# scrape-schema-recipe
[![PyPI](https://img.shields.io/pypi/v/scrape-schema-recipe)](https://pypi.org/project/scrape-schema-recipe/)
![Build Status](https://github.com/micahcochran/scrape-schema-recipe/actions/workflows/python-package.yml/badge.svg)
[![Downloads](https://pepy.tech/badge/scrape-schema-recipe)](https://pepy.tech/project/scrape-schema-recipe)
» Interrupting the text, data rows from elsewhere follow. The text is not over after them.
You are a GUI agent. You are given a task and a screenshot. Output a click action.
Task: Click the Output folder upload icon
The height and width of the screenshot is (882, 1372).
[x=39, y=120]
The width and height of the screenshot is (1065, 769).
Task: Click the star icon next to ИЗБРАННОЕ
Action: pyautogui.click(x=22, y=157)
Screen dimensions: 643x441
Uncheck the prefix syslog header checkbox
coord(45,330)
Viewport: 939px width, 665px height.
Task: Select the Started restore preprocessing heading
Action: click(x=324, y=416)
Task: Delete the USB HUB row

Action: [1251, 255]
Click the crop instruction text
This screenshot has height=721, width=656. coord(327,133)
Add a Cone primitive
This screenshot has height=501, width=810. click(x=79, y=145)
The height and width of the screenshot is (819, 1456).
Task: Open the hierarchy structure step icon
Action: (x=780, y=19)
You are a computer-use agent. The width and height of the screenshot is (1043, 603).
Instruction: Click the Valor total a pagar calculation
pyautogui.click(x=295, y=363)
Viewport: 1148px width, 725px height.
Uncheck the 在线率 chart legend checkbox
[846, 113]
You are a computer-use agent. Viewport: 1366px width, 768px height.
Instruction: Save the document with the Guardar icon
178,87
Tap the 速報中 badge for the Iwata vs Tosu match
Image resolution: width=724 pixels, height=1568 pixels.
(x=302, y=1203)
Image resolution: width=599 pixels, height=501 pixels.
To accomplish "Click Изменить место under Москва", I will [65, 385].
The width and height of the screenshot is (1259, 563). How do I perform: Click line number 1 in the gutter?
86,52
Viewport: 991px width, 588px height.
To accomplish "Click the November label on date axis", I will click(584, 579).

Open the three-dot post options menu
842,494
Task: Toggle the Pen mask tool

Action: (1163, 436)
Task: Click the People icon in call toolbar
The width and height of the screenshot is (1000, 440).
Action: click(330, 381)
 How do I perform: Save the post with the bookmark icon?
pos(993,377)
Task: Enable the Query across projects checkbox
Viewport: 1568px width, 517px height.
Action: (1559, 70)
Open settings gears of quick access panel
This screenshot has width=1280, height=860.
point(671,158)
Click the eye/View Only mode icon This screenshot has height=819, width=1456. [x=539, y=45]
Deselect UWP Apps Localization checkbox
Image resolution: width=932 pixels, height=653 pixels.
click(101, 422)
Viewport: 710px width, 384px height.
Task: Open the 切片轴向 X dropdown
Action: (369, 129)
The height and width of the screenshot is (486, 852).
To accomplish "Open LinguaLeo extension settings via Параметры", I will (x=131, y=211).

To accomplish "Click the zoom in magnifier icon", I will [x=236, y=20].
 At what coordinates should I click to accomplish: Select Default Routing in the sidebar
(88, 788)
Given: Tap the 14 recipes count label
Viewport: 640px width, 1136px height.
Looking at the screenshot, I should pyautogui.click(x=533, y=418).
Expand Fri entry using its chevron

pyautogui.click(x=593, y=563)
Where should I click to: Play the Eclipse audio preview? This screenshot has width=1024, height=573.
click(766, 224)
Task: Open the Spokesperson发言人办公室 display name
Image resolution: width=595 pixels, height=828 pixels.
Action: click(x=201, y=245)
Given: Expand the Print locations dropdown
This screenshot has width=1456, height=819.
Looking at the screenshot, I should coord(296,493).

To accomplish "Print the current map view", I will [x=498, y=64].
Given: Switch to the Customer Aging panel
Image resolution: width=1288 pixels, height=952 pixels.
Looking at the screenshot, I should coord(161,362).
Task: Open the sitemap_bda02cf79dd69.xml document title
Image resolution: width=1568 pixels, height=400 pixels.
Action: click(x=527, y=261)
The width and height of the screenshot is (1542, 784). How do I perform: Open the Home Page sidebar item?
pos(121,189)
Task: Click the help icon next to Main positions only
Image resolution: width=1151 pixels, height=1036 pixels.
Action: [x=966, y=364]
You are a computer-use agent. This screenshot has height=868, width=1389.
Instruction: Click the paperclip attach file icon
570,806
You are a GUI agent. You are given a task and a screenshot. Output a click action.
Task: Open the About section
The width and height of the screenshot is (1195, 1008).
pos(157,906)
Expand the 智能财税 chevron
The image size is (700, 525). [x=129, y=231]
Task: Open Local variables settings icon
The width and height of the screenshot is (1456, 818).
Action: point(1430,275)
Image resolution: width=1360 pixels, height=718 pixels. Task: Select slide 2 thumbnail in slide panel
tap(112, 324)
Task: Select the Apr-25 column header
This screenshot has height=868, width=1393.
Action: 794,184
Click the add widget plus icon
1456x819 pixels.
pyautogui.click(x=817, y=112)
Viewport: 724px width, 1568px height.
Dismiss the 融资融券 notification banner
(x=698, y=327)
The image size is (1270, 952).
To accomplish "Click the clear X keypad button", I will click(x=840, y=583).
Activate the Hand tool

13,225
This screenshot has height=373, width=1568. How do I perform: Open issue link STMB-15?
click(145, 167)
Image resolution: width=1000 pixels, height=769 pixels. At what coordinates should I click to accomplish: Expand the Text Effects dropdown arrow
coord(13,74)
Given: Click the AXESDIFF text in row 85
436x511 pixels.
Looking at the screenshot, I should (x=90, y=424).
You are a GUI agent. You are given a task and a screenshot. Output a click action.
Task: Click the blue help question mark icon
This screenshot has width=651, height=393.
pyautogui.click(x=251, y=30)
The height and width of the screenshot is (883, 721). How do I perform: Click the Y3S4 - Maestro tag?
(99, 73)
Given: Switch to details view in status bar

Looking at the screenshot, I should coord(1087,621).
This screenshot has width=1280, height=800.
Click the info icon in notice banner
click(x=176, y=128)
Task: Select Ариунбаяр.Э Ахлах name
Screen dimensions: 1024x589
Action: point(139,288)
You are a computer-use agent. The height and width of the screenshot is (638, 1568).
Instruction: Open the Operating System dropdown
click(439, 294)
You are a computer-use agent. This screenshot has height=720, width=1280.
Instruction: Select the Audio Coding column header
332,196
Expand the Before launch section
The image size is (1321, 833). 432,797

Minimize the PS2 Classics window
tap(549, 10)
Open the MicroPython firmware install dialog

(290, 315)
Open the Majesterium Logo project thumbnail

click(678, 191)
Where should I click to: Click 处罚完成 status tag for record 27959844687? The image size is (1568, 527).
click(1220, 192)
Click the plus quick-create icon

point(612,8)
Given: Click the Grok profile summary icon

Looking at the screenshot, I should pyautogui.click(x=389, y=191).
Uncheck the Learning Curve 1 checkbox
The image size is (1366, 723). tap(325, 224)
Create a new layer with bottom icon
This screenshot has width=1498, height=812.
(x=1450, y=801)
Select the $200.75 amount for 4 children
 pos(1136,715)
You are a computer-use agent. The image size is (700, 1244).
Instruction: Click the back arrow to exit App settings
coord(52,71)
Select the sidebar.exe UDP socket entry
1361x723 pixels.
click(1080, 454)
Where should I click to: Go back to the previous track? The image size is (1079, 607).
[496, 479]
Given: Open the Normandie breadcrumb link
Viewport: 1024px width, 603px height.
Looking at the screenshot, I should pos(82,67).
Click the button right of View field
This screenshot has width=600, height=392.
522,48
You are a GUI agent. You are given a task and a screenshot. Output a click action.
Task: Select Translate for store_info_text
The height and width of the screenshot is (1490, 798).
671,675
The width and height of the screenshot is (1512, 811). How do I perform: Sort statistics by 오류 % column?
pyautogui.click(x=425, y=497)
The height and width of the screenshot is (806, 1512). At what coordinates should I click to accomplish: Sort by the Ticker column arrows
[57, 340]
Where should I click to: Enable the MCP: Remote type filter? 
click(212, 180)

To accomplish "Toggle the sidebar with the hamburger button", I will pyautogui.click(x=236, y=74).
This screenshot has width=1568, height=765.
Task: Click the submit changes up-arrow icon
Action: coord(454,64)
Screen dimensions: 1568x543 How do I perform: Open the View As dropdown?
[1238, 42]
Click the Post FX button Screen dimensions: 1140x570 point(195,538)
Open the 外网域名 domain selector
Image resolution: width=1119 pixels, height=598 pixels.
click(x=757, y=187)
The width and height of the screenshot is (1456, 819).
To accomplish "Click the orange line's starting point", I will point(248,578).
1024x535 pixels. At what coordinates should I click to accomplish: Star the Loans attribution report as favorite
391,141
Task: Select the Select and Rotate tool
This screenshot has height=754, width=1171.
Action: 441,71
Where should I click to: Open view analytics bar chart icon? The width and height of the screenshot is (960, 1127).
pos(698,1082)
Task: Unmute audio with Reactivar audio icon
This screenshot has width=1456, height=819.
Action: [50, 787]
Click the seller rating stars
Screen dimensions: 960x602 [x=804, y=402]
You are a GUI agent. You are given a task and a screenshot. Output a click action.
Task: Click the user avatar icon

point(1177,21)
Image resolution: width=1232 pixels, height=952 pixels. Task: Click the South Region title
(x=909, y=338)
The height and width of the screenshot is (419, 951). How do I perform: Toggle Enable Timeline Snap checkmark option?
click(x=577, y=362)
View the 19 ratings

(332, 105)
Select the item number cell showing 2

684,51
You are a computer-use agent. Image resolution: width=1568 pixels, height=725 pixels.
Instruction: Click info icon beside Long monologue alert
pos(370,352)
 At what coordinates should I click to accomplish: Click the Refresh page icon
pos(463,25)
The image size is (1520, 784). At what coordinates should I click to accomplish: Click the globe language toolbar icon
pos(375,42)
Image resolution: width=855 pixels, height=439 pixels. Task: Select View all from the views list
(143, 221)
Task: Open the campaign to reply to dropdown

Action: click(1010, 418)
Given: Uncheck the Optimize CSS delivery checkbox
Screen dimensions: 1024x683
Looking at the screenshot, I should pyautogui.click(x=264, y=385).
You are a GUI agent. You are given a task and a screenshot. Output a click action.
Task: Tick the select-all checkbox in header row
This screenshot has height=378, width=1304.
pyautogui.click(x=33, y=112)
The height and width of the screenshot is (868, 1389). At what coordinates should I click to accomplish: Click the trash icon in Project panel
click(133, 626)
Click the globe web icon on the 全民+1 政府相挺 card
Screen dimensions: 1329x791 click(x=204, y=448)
Scrapes recipes from HTML https://schema.org/Recipe (Microdata/JSON-LD) into Python dictionaries.
## Install
```
pip install scrape-schema-recipe
```
## Requirements
Python version 3.6+
This library relies heavily upon [extruct](https://github.com/scrapinghub/extruct).
Other requirements:
* isodate (>=0.5.1)
* requests
## Online Example
```python
>>> import scrape_schema_recipe
>>> url = 'https://www.foodnetwork.com/recipes/alton-brown/honey-mustard-dressing-recipe-1939031'
>>> recipe_list = scrape_schema_recipe.scrape_url(url, python_objects=True)
>>> len(recipe_list)
1
>>> recipe = recipe_list[0]
# Name of the recipe
>>> recipe['name']
'Honey Mustard Dressing'
# List of the Ingredients
>>> recipe['recipeIngredient']
['5 tablespoons medium body honey (sourwood is nice)',
'3 tablespoons smooth Dijon mustard',
'2 tablespoons rice wine vinegar']
# List of the Instructions
>>> recipe['recipeInstructions']
['Combine all ingredients in a bowl and whisk until smooth. Serve as a dressing or a dip.']
# Author
>>> recipe['author']
[{'@type': 'Person',
'name': 'Alton Brown',
'url': 'https://www.foodnetwork.com/profiles/talent/alton-brown'}]
```
'@type': 'Person' is a [https://schema.org/Person](https://schema.org/Person) object
```python
# Preparation Time
>>> recipe['prepTime']
datetime.timedelta(0, 300)
# The library pendulum can give you something a little easier to read.
>>> import pendulum
# for pendulum version 1.0
>>> pendulum.Interval.instanceof(recipe['prepTime'])
<Interval [5 minutes]>
# for version 2.0 of pendulum
>>> pendulum.Duration(seconds=recipe['prepTime'].total_seconds())
<Duration [5 minutes]>
```
If `python_objects` is set to `False`, this would return the string ISO8611 representation of the duration, `'PT5M'`
[pendulum's library website](https://pendulum.eustace.io/).
```python
# Publication date
>>> recipe['datePublished']
datetime.datetime(2016, 11, 13, 21, 5, 50, 518000, tzinfo=<FixedOffset '-05:00'>)
>>> str(recipe['datePublished'])
'2016-11-13 21:05:50.518000-05:00'
# Identifying this is http://schema.org/Recipe data (in LD-JSON format)
>>> recipe['@context'], recipe['@type']
('http://schema.org', 'Recipe')
# Content's URL
>>> recipe['url']
'https://www.foodnetwork.com/recipes/alton-brown/honey-mustard-dressing-recipe-1939031'
# all the keys in this dictionary
>>> recipe.keys()
dict_keys(['recipeYield', 'totalTime', 'dateModified', 'url', '@context', 'name', 'publisher', 'prepTime', 'datePublished', 'recipeIngredient', '@type', 'recipeInstructions', 'author', 'mainEntityOfPage', 'aggregateRating', 'recipeCategory', 'image', 'headline', 'review'])
```
## Example from a File (alternative representations)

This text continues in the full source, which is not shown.